As president, Clancy looks at how TU can implement preventive measures to guard against the issues that plague so many college campuses. The first step to overcoming issues such as addiction and depression: Start with the stigma. “The biggest hurdle is getting people to talk about these issues and to understand that help is available. It’s not a sign of weakness; these are diseases and diseases need help.” He credits the current study body for its willingness to discuss these topics openly and honestly and says that wasn’t necessarily the case when he arrived at TU as dean of the health sciences college.

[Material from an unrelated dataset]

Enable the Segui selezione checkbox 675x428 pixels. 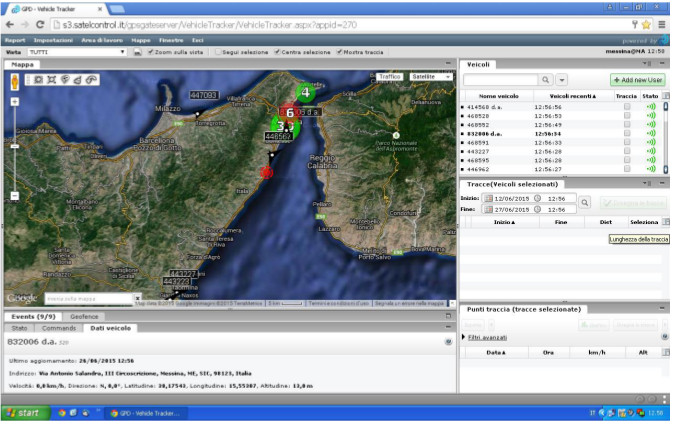pyautogui.click(x=219, y=51)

Today, students receive support from multiple points of contact. “We’ve done a lot of work with our faculty to make sure they know how to refer students for help,” Clancy explains. That effort includes Cognito training, which educates faculty about how to understand and interact with student veterans. TU also established the Center for Student Success in 2019, which brings services such as tutoring, career guidance, psychological counseling and financial coaching under one roof. If any of those staff members spots a potential problem, they know how to point a student to the best resource for assistance. Students also participate in bystander awareness training and TU is in the process of rolling out mental health first aid services.

To ease the transition to freshman year, JumpstartTU brings together a cohort that includes first-generation students, faculty and staff. The group travels to Panama for an immersive summer experience. After two years of the program, the retention rate for JumpstartTU students is about 10 percentage points higher than those who do not participate. This year, TU also offered a summer bootcamp for freshmen who need extra help with math or science. Clancy says the goal of these programs is to help prevent stress, which can be a root cause of depression and a driver of substance abuse.

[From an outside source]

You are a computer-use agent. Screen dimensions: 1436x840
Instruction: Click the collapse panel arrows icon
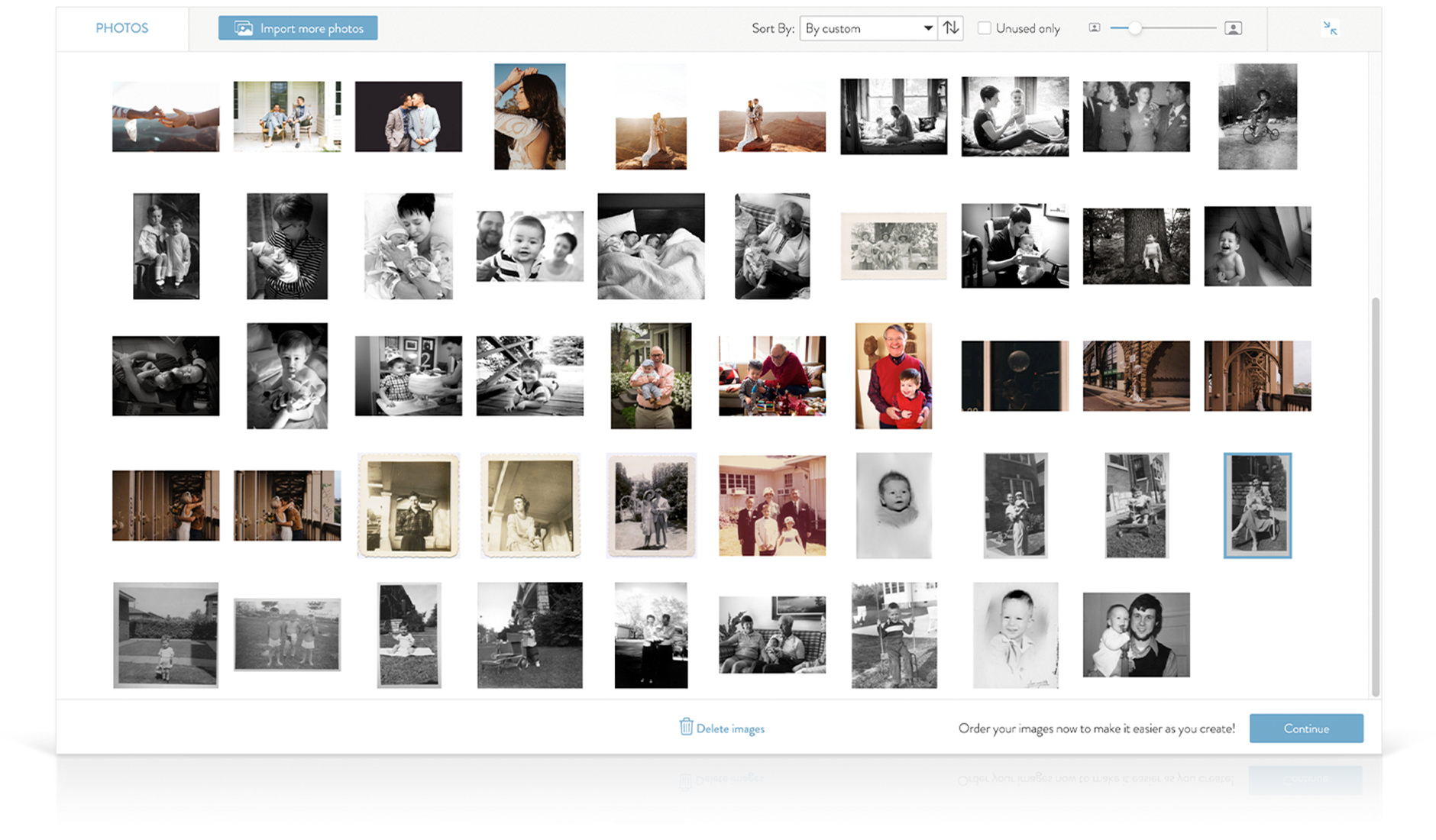coord(1330,28)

Clancy’s wife, Paula, raised $300,000 to establish the First Lady Emergency Fund to serve as a safety net for students who find themselves in sudden financial trouble. Faculty and staff can notify TU’s financial aid office if they know of a student who needs help. The university also utilizes a software program called DropGuard that alerts advisers if a student has missed class, so that a staff member can ensure the student’s well-being. Other initiatives focus on instilling resiliency with a goal of preventing anxiety and increasing retention.

“We’ve adopted a student success mindset of ‘Let’s catch them before they fall’ as much as we can,” said Clancy. “We are paying attention to emerging issues and taking a wellness approach as opposed to a punitive approach, which is working well for us.”